Re: bad wal on replica / incorrect resource manager data checksum in record / zfs

From: Amit Kapila <amit(dot)kapila16(at)gmail(dot)com>
To: Alex Malek <amalek(at)gmail(dot)com>
Cc: PostgreSQL Hackers <pgsql-hackers(at)lists(dot)postgresql(dot)org>
Subject: Re: bad wal on replica / incorrect resource manager data checksum in record / zfs
Date: 2020-02-21 03:22:39
Message-ID: CAA4eK1JQXRKonq5dL2XS7ZZmRTNkik91WH1VYhBXTjfxaprHMg@mail.gmail.com
Views: Raw Message | Whole Thread | Download mbox | Resend email
Thread:
Lists: pgsql-hackers

On Thu, Feb 20, 2020 at 7:40 PM Alex Malek <amalek(at)gmail(dot)com> wrote:
>
> On Thu, Feb 20, 2020, 6:16 AM Amit Kapila <amit(dot)kapila16(at)gmail(dot)com> wrote:
>>
>> On Thu, Feb 20, 2020 at 3:06 AM Alex Malek <magicagent(at)gmail(dot)com> wrote:
>> >
>> > Some interesting data points while debugging:
>> > We had lowered the ZFS recordsize from 128K to 32K and for that week the issue started happening every other day.
>> > Using xxd and diff we compared "good" and "bad" wal files and the differences were not random bad bytes.
>> >
>> > The bad file either had a block of zeros that were not in the good file at that position or other data. Occasionally the bad data has contained legible strings not in the good file at that position. At least one of those exact strings has existed elsewhere in the files.
>> > However I am not sure if that is the case for all of them.
>> >
>> > This made me think that maybe there was an issue w/ wal file recycling and ZFS under heavy load, so we tried lowering
>> > min_wal_size in order to "discourage" wal file recycling but my understanding is a low value discourages recycling but it will still
>> > happen (unless setting wal_recycle in psql 12).
>> >
>>
>> We do print a message "recycled write-ahead log file .." in DEBUG2
>> mode. You either want to run the server with DEBUG2 or maybe change
>> the code to make it LOG and see if that is printed. If you do that,
>> you can verify if the corrupted WAL is the same as a recycled one.
>
>
> Are you suggesting having the master, the replicas or all in debug mode?
>

The system(s) where you are expecting that wal recycling would have
created some problem.

> How much extra logging would this generate?
>

To some extent, it depends on your workload. It will certainly
generate much more than when you have not enabled the debug level.
But, what other option you have to identify the root cause or at least
find out whether your suspicion is right or not. As mentioned
earlier, if you have the flexibility of changing code to find out the
reason, then you can change the code (at the place I told yesterday)
to make the level as LOG in which case you can set the
log_min_messages to LOG and it will generate much fewer logs on the
server.

> A replica typically consumes over 1 TB of WAL files before a bad wal file is encountered.
>
>
>> >
>> > Any insight into the source of this bug or how to address it?
>> >
>> > Since the master has a good copy of the WAL file, can the replica re-request the file from the master? Or from the archive?

################

> [Task prompt]:
Please continue the mailing-list reply about corrupted WAL files on a ZFS replica, picking up after its last line.

> [Extracted material]:
################

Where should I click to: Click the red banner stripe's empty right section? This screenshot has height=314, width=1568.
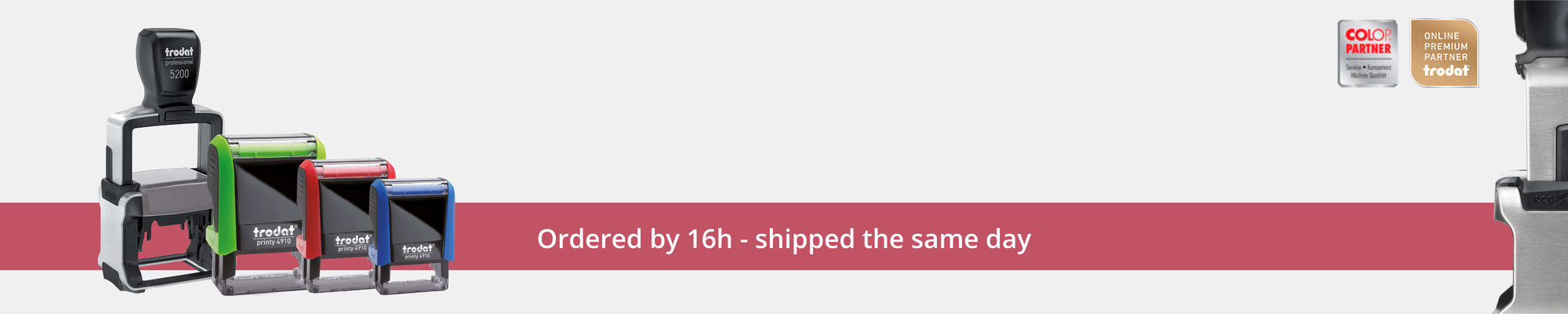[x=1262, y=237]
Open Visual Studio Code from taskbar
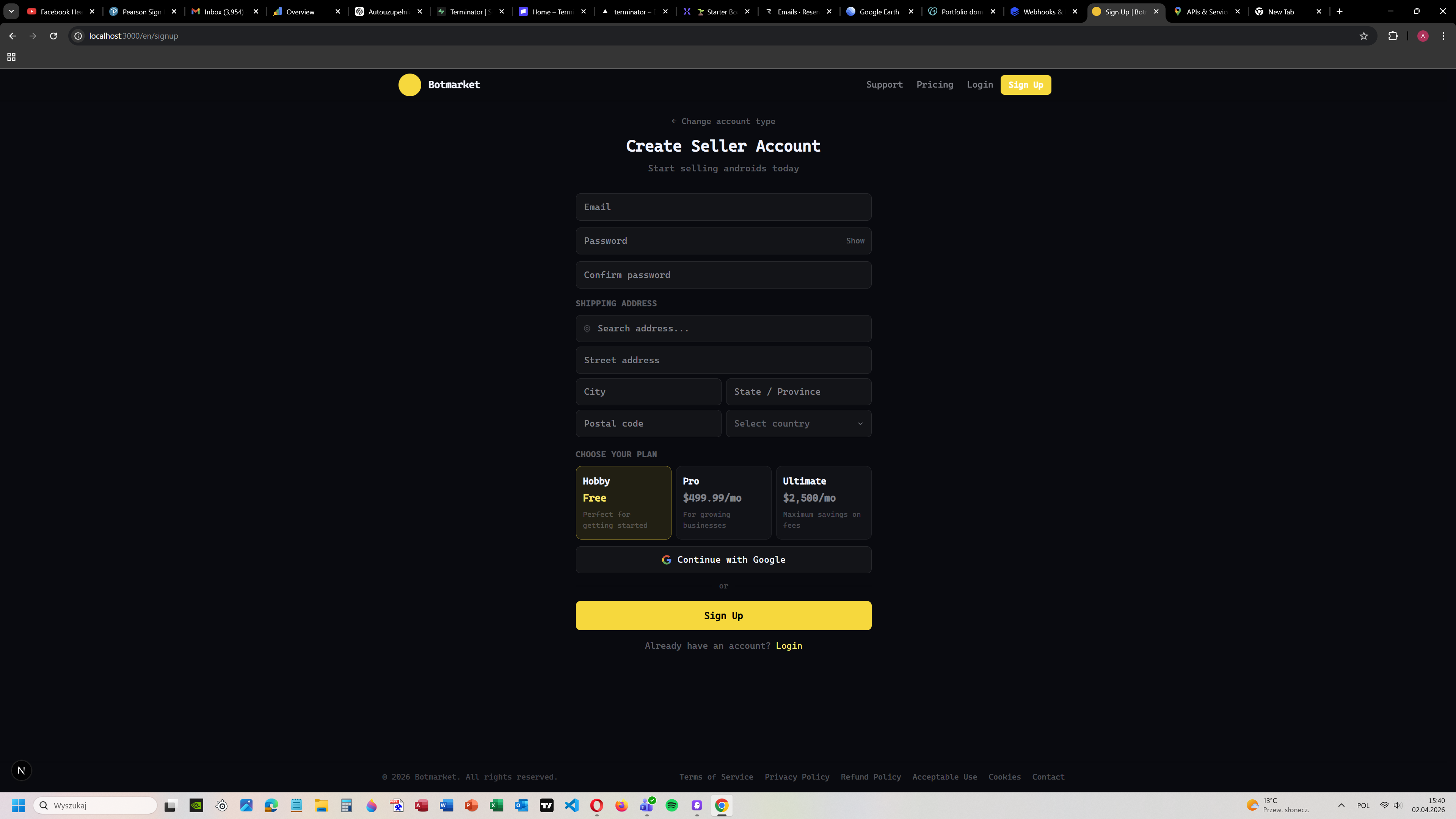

################

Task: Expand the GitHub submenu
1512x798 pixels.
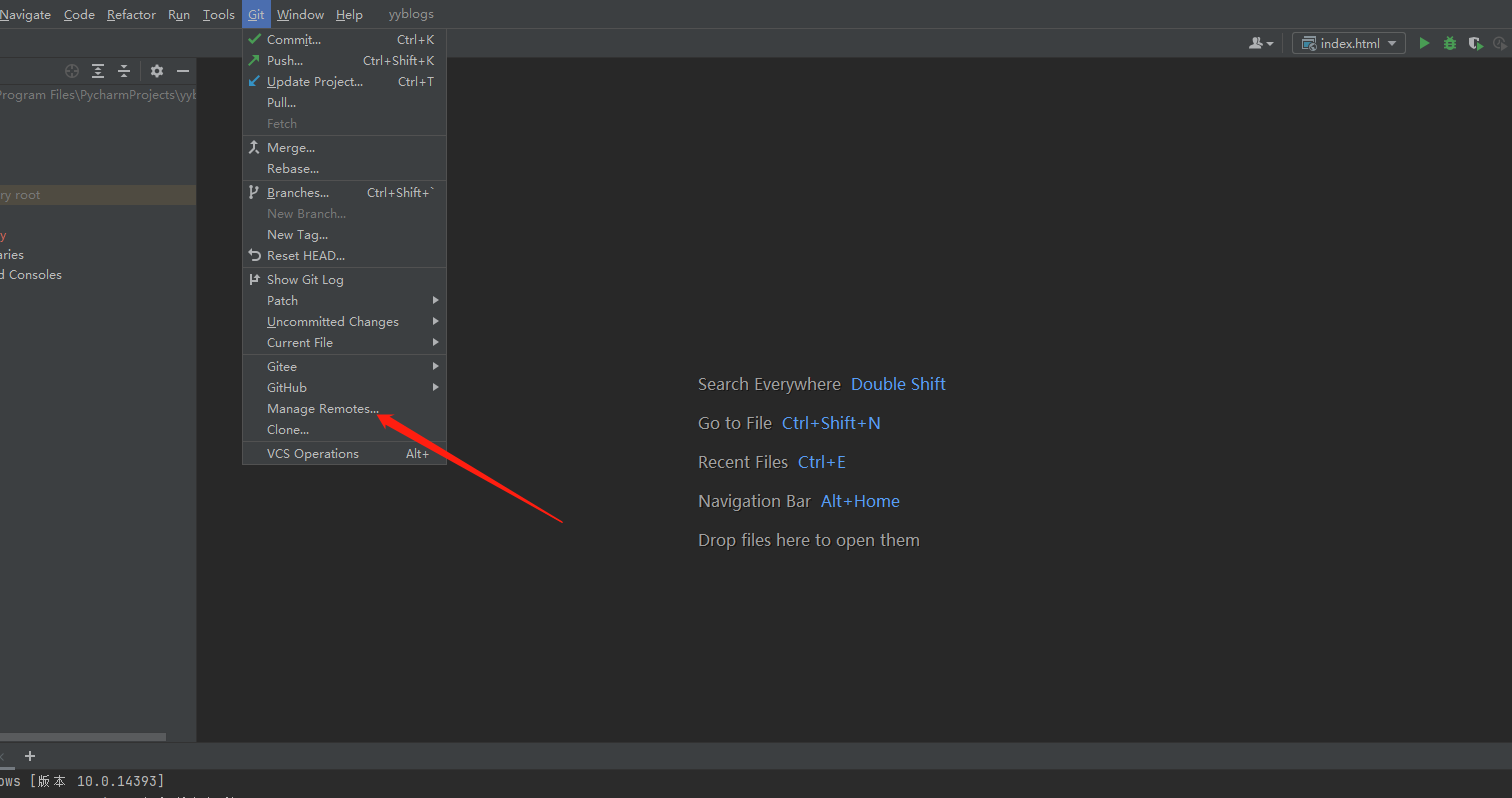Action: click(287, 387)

################

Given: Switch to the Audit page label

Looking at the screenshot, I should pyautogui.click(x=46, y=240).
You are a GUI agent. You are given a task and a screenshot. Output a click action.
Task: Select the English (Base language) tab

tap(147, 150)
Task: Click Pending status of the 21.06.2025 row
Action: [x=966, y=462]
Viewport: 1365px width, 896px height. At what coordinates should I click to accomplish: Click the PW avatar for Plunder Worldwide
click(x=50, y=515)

################

> [The reply]:
>> >
>>
>> I think we do check in the archive if we get the error during
>> streaming, but archive might also have the same data due to which this
>> problem happens. Have you checked that the archive WAL file, is it
>> different from the bad WAL? See the
>
>
> Typically the master, the archive and the other replicas all have a good copy of the WAL file.
>
>> relevant bits of code in
>> WaitForWALToBecomeAvailable especially the code near below comment:
>>
>> "Failure while streaming. Most likely, we got here because streaming
>> replication was terminated, or promotion was triggered. But we also
>> get here if we find an invalid record in the WAL streamed from master,
>> in which case something is seriously wrong. There's little chance that
>> the problem will just go away, but PANIC is not good for availability
>> either, especially in hot standby mode. So, we treat that the same as
>> disconnection, and retry from archive/pg_wal again. The WAL in the
>> archive should be identical to what was streamed, so it's unlikely
>> that it helps, but one can hope..."
>>
>
> Thank you for this comment!
> This made me realize that on the replicas I had mentioned we had removed the restore_command.
> The replica we thought was not having the issue, was actually also getting/producing bad WAL files but was eventually recovering by getting a good WAL file from the archive b/c it had the restore_command defined.
>

Good to know that there is some way to recover from the situation.
But, I think it is better to find the root cause of what led to bad
WAL files so that you can fix it if possible.

--
With Regards,
Amit Kapila.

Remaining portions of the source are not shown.